Problem details: In the hemp article, what THC content must industrial hemp stay under to be removed from Schedule I by the 2018 Farm Bill?

[Exercise text Boundary: Start]

Did you know that Hemp is one of the earliest domesticated plants known to man?
What about the fact that it’s been cultivated for tens of thousands of years and can be used to produce fuel? The Hemp plant has been cultivated for many centuries across many continents by a range of different cultures and for many different uses. It makes excellent rope and can be made into durable clothing, but the benefits of the hemp plant go way beyond that.
United States hemp cultivation was outlawed and prohibited in the 1930s and since then, hemp and its close relative cannabis have been illegal to grow or possess in North America, Europe and most of South America and the far east.
Since the 1990s, and especially within the last five years, many States in America have made cannabis legal – some for medicinal purposes and others for recreational. Numerous studies and a lot of research have been carried out on hemp and cannabis plants. Some compounds that occur naturally inside it are thought to be able to treat various health conditions.
In 2018, President Trump took the bold step of passing into law the Agricultural Improvement Act of 2018 – known as the 2018 Farm Bill. This Act removed Industrial Hemp with a THC content of less than 0.3 Percent from Schedule I and reclassified it as an agricultural commodity.
Hemp has some fantastic properties and uses, although these facts might surprise you a little and probably weren’t at all what you were expecting.
Hemp Could End Global Warming
The Hemp plant has such a massive carbon-dioxide uptake; that theoretically, it could eliminate carbon emissions and put a stop to global warming if cultivated widely enough. A fascinating process called carbon sequestration catches carbon emissions, and no plant on Earth can do that as well as Hemp, which grows fast and wild, a bit like a weed given half a chance.
Hemp Makes Canvas
Did you know that the word canvas is derived from the word cannabis? Hemp was the first material used by man to create canvas for painting and other purposes. Both words come from the Latin, “Cannapaceus” which translated literally means “made from hemp.”
Hemp Seeds Are a Superfood
Hemp seeds can be eaten raw if you’re that way inclined but are much more digestible and quite tasty when ingested in Hemp Seed Oil form. Hemp Seed Oil is made from Hemp seeds from the Sativa variety, contain no THC and are processed into an oil, similar to Olive Oil, which can be added to salads or your favorite food. Hemp Seed Oil tastes nutty, has an off-the-chart amino acid score and is healthier than peanuts and lentils.
Hemp = Fuel
Yes, you read that right – Hemp seeds can produce real, sustainable and clean fuel. The entire Hemp plant can also be fermented to produce biodiesel which can be used as fuel for diesel engines. Interestingly, during World War II, the US government encouraged farmers to grow as much Hemp as they could to assist with the war effort.
Hemp Enriches Soil
Hemp grows just about anywhere and in many types of soil thanks to its deep roots that bind the terrain together. Hemp increases the microbial content in the earth and enriches it. Cultivators even use the stems and leaves from their harvest as an effective compost which they add back into the soil for the next crop.
Founded on Hemp
It’s become a more well-known and widespread fact in recent years thanks to cannabis legalization and the Farm act. But it’s no secret that the U.S. Constitution was written on paper made from Hemp. No one is saying here that the forefathers liked to get high (and even if they did, Hemp wouldn’t get them there as it’s THC-free.) Nevertheless, farmers were encouraged to grow as much Hemp as possible thanks to its multiple uses and value.

[Exercise text Boundary: End]
[Information supplied Boundary: Start]

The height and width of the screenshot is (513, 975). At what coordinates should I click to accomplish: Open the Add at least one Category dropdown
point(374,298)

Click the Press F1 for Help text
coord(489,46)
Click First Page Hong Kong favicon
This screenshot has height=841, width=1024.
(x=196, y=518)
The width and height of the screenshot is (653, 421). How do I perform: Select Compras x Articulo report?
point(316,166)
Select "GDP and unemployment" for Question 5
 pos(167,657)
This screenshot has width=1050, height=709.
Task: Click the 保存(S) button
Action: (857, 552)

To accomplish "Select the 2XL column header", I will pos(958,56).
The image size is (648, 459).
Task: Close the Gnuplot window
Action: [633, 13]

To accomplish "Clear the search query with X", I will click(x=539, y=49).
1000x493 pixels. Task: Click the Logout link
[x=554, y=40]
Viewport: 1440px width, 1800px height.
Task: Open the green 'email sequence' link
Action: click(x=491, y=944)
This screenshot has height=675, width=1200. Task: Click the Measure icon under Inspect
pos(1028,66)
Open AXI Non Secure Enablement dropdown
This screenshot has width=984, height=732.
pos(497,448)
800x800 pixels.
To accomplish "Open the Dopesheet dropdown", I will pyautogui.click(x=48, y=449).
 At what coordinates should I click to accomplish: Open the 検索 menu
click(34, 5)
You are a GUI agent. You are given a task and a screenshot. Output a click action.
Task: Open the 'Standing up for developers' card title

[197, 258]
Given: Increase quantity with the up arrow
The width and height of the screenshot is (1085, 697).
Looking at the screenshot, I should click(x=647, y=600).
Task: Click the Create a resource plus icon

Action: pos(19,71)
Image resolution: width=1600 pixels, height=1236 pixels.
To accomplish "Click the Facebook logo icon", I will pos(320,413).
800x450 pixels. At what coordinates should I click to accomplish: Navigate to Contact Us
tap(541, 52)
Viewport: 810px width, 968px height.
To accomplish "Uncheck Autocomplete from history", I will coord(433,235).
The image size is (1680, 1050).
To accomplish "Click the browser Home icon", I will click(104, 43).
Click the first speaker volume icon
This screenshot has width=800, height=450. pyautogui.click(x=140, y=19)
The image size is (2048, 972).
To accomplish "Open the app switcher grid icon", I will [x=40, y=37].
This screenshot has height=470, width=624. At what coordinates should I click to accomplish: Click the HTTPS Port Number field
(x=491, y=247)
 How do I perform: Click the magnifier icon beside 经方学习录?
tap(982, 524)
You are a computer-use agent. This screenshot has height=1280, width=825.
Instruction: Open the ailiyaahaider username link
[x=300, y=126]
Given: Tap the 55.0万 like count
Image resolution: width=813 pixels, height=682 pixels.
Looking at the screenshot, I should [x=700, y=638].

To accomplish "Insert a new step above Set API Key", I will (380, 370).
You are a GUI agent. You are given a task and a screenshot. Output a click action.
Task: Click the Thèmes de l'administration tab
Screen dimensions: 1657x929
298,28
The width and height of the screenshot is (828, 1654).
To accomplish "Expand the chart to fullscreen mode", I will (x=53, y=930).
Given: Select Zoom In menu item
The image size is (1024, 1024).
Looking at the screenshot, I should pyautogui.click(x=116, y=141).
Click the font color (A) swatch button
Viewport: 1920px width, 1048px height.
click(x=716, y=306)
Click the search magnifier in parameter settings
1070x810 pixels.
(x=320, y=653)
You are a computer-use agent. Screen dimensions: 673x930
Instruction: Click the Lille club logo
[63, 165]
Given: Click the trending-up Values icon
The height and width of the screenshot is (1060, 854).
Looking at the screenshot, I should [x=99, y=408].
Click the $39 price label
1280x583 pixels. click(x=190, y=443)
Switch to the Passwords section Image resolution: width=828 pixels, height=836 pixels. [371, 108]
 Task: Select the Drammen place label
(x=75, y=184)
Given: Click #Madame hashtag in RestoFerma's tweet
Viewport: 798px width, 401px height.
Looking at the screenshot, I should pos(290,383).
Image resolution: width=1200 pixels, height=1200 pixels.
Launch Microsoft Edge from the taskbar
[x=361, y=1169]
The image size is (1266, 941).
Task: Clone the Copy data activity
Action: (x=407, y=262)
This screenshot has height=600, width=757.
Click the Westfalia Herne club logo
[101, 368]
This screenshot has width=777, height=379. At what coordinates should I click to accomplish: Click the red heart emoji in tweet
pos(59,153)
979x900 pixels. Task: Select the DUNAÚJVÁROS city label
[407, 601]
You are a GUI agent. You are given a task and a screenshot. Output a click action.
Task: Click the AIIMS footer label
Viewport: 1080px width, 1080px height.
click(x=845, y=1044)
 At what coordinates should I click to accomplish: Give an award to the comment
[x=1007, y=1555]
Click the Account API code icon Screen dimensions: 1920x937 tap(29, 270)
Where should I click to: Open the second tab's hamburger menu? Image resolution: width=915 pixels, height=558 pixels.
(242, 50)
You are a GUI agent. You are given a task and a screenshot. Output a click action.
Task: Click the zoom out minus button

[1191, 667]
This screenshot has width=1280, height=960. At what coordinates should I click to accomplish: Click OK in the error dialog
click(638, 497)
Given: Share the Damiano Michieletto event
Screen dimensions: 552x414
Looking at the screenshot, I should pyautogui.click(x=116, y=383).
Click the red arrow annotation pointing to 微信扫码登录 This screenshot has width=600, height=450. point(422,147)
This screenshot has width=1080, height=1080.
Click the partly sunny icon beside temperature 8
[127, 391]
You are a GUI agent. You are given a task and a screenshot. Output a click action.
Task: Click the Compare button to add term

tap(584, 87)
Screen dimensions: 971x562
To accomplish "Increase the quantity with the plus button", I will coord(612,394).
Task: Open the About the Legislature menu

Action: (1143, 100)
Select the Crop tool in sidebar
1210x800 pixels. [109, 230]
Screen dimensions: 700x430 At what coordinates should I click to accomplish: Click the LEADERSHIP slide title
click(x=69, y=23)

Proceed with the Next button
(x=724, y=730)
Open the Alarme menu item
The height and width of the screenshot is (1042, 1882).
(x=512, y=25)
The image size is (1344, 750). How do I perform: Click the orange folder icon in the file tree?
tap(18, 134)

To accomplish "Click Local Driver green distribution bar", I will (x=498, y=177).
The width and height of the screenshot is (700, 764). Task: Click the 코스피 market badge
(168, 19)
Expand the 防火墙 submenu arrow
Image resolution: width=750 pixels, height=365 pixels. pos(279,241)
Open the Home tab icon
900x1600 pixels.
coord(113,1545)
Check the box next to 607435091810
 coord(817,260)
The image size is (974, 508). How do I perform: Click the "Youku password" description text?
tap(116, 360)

[Information supplied Boundary: End]

Solution: Less than 0.3 percent.